## Work item:
All lines from the one holding "Expand the @antoine.klz profile chevron" down to the last line of the entries are to be reproduced exactly, with no other lines.
Start of Raw data
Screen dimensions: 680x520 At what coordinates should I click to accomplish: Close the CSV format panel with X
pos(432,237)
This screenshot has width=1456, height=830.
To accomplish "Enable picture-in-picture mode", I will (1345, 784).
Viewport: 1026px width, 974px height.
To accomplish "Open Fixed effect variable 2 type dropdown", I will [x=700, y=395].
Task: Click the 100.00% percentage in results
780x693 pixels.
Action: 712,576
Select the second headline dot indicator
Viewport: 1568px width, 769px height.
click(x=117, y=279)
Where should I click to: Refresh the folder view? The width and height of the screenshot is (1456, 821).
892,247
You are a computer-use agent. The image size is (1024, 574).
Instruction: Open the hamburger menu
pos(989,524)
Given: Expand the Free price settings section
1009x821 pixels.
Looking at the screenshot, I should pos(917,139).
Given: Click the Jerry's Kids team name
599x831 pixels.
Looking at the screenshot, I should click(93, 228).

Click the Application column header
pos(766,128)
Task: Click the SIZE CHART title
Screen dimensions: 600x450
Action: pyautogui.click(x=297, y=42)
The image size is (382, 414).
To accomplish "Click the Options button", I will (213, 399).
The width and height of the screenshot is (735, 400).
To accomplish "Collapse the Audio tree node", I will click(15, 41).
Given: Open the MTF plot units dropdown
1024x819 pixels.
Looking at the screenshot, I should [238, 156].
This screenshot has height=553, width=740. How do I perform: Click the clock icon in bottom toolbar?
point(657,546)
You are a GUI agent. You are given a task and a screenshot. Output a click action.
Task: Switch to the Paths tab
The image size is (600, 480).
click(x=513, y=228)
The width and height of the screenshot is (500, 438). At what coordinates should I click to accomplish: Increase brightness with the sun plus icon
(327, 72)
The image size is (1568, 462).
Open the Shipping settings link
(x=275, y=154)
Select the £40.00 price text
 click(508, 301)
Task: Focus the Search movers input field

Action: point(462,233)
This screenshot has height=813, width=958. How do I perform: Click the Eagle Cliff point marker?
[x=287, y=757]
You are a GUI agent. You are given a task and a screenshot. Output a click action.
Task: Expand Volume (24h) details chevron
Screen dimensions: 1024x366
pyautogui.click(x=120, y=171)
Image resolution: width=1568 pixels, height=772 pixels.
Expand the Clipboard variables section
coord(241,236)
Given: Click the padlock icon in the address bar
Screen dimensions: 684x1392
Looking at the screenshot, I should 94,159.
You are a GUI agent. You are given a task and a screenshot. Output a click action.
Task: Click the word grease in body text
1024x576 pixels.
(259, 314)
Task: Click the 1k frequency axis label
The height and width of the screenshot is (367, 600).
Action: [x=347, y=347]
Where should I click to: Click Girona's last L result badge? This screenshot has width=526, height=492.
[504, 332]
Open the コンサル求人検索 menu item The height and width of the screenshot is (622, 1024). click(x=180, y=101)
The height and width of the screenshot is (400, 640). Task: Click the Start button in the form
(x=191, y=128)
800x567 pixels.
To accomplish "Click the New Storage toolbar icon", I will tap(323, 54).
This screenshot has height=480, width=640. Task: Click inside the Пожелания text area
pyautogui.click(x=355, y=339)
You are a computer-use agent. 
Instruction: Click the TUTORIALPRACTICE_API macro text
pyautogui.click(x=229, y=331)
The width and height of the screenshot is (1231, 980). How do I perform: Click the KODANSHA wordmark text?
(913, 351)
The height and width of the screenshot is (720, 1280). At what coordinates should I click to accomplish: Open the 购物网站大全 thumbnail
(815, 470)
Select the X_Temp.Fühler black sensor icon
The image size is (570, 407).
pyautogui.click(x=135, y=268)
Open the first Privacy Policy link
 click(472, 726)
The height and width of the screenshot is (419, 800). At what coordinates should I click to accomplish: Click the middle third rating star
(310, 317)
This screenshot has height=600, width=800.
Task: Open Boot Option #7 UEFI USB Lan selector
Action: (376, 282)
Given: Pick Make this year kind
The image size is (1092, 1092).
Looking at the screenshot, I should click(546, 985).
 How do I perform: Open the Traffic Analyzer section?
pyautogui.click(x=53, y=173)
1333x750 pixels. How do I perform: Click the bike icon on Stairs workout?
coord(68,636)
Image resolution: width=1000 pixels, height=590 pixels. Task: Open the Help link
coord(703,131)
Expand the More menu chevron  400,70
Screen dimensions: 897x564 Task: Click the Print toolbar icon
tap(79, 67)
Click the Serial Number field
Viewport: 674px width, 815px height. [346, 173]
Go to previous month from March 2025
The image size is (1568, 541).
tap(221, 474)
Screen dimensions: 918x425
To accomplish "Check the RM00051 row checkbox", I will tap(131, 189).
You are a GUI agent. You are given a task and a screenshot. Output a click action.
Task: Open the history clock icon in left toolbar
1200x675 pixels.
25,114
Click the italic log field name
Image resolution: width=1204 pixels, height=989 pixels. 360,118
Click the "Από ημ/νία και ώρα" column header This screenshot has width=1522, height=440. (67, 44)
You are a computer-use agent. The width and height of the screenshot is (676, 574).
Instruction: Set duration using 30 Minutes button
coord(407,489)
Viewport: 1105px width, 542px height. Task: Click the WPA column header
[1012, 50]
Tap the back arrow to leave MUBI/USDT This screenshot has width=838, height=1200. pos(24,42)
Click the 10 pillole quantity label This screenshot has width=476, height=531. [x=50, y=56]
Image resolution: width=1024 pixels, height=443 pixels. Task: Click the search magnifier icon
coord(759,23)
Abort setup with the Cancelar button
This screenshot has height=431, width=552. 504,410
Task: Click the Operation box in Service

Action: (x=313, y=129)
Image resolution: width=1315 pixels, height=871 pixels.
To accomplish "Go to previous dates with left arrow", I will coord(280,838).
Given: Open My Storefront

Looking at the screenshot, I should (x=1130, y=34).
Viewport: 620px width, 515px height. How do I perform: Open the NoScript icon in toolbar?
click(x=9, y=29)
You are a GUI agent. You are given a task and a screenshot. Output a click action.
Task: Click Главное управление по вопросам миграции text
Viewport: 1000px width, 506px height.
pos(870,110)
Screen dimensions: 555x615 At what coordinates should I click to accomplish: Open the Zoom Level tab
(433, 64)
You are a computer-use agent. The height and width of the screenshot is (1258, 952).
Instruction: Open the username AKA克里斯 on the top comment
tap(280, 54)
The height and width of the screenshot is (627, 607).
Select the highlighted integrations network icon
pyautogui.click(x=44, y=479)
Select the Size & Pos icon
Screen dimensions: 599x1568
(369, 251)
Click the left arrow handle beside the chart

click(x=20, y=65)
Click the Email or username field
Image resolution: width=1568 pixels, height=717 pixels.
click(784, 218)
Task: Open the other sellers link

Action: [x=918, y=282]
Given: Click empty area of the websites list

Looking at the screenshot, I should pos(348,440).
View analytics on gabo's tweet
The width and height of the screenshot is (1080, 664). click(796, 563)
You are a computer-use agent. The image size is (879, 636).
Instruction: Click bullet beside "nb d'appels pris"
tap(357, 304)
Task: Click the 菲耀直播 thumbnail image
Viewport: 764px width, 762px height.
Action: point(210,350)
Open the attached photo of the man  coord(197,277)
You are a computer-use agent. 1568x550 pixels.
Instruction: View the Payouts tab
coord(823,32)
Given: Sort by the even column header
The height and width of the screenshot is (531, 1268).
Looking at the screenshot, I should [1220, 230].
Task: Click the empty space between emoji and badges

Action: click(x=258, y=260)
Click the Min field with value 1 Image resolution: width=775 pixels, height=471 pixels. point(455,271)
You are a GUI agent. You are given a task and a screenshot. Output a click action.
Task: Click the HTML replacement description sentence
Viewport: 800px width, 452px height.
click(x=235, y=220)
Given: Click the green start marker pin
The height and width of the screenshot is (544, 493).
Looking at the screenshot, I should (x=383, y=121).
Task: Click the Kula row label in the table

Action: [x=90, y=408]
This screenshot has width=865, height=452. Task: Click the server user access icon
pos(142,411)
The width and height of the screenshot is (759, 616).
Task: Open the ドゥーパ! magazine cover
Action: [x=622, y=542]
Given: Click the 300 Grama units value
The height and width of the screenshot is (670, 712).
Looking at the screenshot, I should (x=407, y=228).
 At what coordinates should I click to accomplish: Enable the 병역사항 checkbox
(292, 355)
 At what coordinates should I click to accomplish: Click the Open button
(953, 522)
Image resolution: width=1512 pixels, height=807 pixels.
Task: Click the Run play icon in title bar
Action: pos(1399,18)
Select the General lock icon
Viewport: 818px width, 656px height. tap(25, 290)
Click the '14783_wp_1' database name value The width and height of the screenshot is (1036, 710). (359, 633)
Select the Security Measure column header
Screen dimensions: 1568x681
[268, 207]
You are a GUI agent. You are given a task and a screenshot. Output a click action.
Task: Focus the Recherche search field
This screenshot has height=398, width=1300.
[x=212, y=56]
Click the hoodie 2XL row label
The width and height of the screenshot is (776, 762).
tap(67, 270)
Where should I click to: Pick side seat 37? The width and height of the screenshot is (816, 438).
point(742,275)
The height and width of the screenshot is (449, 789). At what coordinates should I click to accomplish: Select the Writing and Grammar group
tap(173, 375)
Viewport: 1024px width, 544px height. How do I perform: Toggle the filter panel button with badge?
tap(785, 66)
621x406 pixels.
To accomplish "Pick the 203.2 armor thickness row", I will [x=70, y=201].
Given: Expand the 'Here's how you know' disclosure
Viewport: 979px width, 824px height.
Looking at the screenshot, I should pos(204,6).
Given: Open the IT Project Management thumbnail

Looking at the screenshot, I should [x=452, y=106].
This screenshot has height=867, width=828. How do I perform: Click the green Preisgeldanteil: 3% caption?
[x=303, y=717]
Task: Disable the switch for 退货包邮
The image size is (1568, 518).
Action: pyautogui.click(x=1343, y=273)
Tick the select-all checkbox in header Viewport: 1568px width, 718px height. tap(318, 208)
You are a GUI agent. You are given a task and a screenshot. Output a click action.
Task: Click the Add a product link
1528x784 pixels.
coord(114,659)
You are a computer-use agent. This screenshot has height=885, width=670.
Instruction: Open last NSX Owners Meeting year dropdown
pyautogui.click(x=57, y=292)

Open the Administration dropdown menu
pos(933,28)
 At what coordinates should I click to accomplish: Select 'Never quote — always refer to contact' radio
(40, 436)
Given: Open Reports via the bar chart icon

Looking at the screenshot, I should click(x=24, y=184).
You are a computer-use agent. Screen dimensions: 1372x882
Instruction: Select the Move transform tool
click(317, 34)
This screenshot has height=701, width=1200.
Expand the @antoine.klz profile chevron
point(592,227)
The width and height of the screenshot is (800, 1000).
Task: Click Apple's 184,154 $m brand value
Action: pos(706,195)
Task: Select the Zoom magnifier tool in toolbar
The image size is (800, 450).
End of Raw data
## Written solution:
Expand the @antoine.klz profile chevron
point(592,227)
The width and height of the screenshot is (800, 1000).
Task: Click Apple's 184,154 $m brand value
Action: pos(706,195)
Task: Select the Zoom magnifier tool in toolbar
The image size is (800, 450).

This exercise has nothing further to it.